[START QUOTED PASSAGE]
Maximum Array Hopping Score II - Practice Coding Problems

Maximum Array Hopping Score II - Problem

You're given an array of integers nums and need to find the maximum score by hopping through the array from start to finish. Starting at index 0, you can jump to any index j where j > i (current position).

Each jump from index i to index j gives you a score of (j - i) * nums[j]. The longer the jump and the larger the destination value, the higher your score!

Goal: Find the maximum total score you can achieve by making optimal jumps until you reach the last element.

Example: For array [1, 5, 2, 3], jumping from index 0 directly to index 1 gives score (1-0) * 5 = 5, then from index 1 to index 3 gives score (3-1) * 3 = 6, for a total of 11.
[END QUOTED PASSAGE]
[START RECORD EXCERPTS]
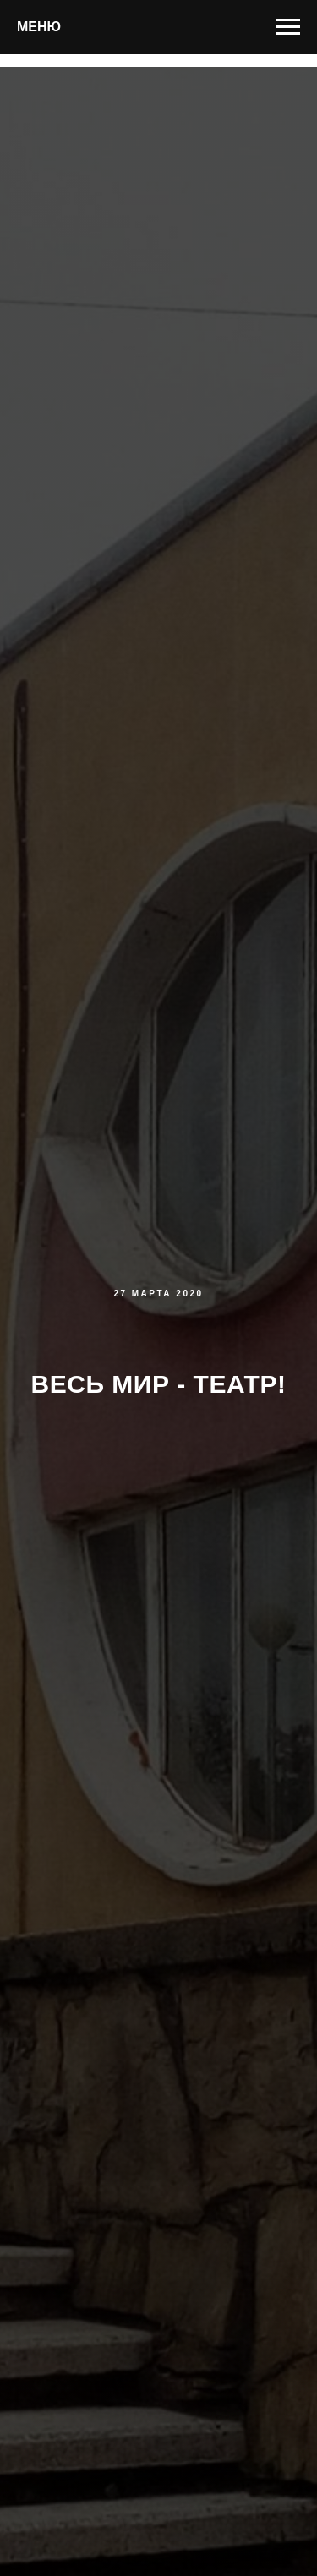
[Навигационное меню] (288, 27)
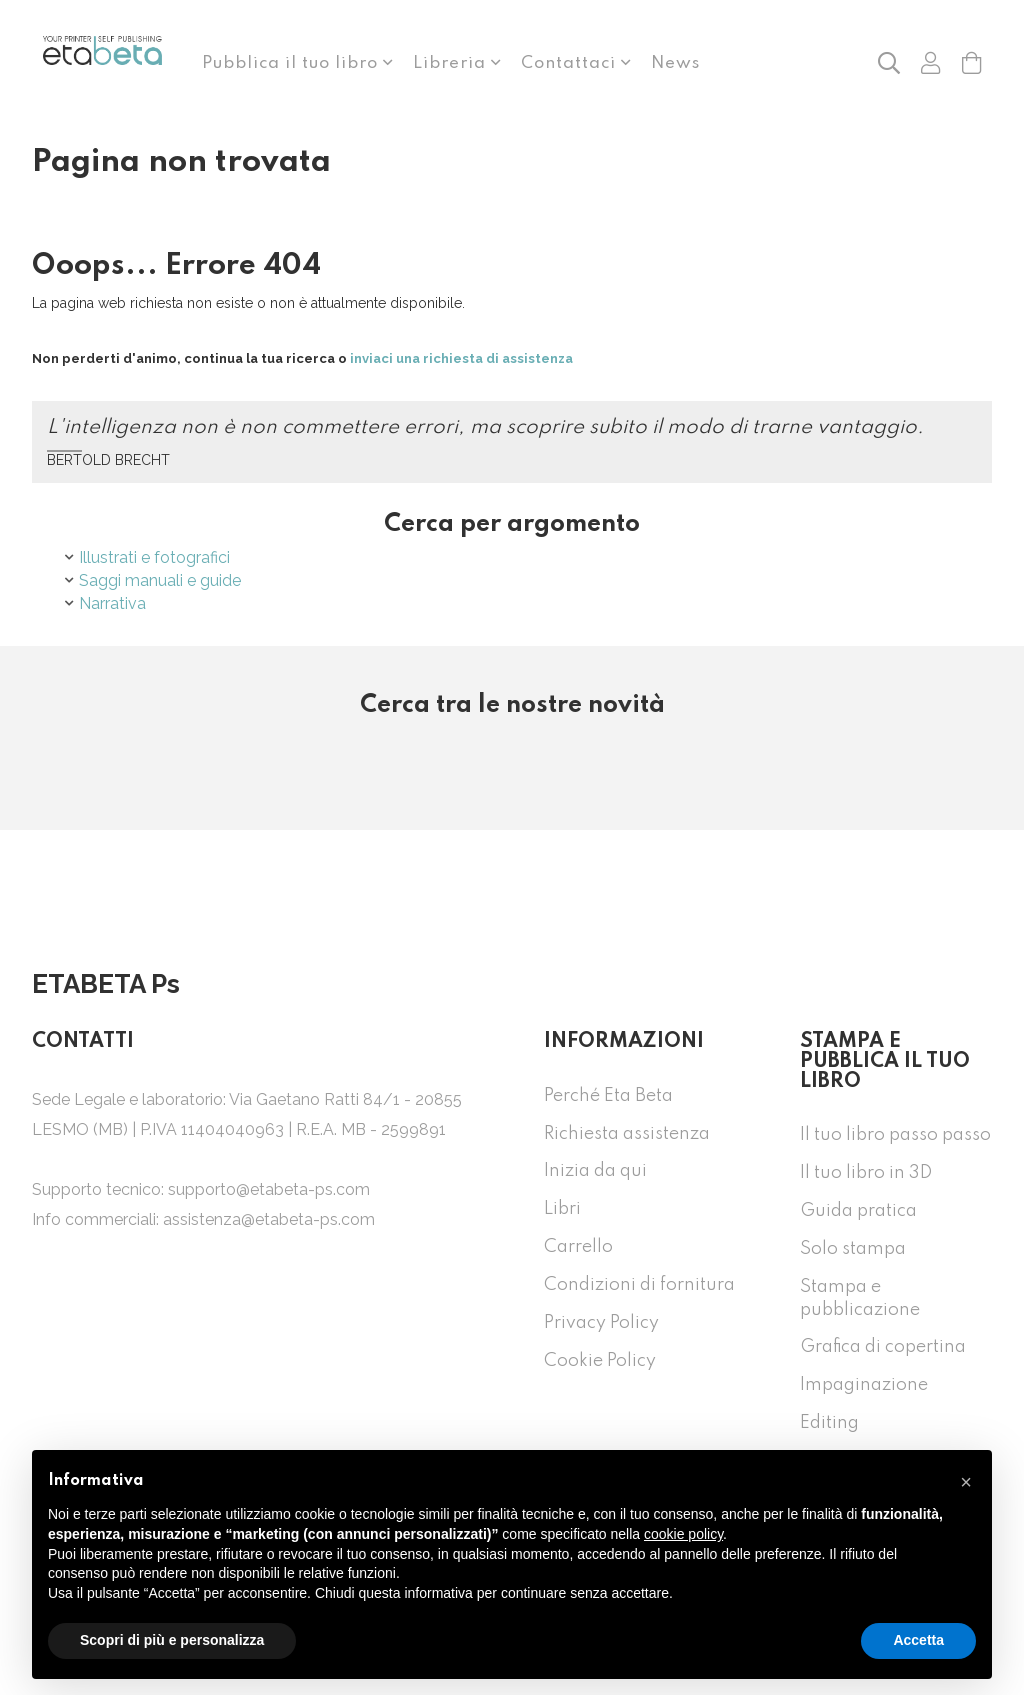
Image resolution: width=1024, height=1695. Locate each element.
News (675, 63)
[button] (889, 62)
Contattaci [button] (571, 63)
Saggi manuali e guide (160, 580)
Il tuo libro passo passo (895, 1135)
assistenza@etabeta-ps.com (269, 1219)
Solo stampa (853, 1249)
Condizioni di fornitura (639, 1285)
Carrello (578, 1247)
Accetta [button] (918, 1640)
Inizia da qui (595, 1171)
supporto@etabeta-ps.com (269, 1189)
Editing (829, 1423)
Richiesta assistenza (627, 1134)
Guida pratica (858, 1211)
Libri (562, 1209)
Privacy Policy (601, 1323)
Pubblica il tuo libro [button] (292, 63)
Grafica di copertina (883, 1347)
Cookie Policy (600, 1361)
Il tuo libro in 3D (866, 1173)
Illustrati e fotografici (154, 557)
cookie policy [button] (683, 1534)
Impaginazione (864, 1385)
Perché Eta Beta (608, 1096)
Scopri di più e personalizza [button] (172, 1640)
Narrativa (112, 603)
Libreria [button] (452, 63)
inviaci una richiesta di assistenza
[END RECORD EXCERPTS]
* [THE REQUEST]: Repeat the array hopping problem, everything from "Maximum Array Hopping Score II - Practice" down to "i (current position).", and swap "integers" for "whole numbers".

* [CORRECT RESPONSE]:
Maximum Array Hopping Score II - Practice Coding Problems

Maximum Array Hopping Score II - Problem

You're given an array of whole numbers nums and need to find the maximum score by hopping through the array from start to finish. Starting at index 0, you can jump to any index j where j > i (current position).